GOAL OF THE EXERCISE: Please identify each line in the entries below that contains the string "dimensions", counting only matches with the same case, and copy those lines.

RECORDED INFORMATION:
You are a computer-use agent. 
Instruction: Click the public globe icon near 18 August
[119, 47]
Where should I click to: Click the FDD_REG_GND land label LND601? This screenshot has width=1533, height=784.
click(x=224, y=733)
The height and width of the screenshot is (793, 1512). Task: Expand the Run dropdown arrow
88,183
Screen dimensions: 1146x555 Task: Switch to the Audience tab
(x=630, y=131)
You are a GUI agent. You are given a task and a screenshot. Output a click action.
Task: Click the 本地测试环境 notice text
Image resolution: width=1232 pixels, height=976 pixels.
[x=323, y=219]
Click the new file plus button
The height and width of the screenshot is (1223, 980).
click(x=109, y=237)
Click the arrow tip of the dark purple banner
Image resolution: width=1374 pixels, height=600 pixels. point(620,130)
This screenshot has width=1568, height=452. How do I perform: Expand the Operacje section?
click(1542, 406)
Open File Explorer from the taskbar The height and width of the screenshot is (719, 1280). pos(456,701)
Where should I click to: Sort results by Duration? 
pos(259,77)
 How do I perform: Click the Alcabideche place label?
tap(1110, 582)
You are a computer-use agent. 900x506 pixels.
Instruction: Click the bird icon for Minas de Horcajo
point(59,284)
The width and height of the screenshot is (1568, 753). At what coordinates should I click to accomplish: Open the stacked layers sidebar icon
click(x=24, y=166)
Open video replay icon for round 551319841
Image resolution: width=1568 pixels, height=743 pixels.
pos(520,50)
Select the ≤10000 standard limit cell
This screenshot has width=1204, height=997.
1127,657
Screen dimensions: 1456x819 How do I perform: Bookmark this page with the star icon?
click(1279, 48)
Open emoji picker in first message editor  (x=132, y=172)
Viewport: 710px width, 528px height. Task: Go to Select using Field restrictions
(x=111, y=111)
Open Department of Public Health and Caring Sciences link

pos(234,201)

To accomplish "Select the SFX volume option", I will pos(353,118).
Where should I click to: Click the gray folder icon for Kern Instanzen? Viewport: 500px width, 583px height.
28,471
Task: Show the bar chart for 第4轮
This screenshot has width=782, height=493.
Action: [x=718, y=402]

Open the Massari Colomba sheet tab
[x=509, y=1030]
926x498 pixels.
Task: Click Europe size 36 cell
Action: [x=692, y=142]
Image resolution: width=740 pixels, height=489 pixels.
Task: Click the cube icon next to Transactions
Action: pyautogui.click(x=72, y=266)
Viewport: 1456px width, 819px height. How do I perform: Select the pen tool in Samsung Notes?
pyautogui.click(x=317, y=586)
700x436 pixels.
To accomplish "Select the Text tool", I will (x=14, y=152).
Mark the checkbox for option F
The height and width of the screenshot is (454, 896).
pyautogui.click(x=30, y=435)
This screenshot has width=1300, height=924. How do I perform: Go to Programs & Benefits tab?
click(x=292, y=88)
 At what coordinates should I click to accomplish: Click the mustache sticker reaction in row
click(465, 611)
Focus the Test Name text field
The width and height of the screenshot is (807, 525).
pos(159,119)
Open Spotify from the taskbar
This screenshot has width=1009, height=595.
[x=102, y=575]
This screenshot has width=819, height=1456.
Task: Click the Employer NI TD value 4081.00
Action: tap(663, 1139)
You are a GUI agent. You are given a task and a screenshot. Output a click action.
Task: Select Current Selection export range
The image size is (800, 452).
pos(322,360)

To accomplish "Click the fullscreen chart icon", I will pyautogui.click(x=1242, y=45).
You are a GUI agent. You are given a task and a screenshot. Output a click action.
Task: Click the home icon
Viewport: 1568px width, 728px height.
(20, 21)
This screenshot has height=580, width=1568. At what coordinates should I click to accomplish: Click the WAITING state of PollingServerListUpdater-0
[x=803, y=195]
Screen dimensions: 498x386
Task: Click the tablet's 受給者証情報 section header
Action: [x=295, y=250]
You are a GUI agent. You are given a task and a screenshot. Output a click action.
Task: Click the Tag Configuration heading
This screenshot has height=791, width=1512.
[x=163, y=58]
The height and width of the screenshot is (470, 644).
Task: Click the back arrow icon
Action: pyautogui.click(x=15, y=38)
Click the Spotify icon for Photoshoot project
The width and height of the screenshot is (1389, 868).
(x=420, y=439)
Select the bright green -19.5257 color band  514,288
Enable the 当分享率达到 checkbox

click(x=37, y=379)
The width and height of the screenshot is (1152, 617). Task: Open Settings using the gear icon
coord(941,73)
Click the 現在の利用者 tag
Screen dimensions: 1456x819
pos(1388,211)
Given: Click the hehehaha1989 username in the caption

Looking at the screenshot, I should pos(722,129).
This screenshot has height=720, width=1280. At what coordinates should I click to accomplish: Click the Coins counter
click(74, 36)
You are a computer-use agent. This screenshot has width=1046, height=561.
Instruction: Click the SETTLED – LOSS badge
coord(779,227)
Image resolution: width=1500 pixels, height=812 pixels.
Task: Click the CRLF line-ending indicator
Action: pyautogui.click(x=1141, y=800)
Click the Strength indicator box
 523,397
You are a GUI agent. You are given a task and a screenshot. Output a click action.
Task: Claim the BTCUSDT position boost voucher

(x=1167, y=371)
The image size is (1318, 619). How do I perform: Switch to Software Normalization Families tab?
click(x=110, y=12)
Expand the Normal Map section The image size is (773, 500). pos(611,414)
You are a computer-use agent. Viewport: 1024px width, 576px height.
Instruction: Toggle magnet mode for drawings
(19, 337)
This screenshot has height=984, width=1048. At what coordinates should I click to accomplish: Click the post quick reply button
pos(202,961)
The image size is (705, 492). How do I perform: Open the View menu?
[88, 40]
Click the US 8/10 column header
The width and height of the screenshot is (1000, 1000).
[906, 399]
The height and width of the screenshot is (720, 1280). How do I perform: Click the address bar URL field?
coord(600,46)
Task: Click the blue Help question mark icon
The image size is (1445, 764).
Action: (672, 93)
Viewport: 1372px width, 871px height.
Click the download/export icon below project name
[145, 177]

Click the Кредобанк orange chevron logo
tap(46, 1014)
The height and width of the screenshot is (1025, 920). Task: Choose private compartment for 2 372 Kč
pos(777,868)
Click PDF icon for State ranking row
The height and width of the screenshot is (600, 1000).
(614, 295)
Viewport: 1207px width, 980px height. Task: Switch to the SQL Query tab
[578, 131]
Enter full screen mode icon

THE COMPLETED TASK:
Screen dimensions: 1146x555 Task: Switch to the Audience tab
Screen dimensions: 1456x819 How do I perform: Bookmark this page with the star icon?
Screen dimensions: 498x386
Screen dimensions: 1456x819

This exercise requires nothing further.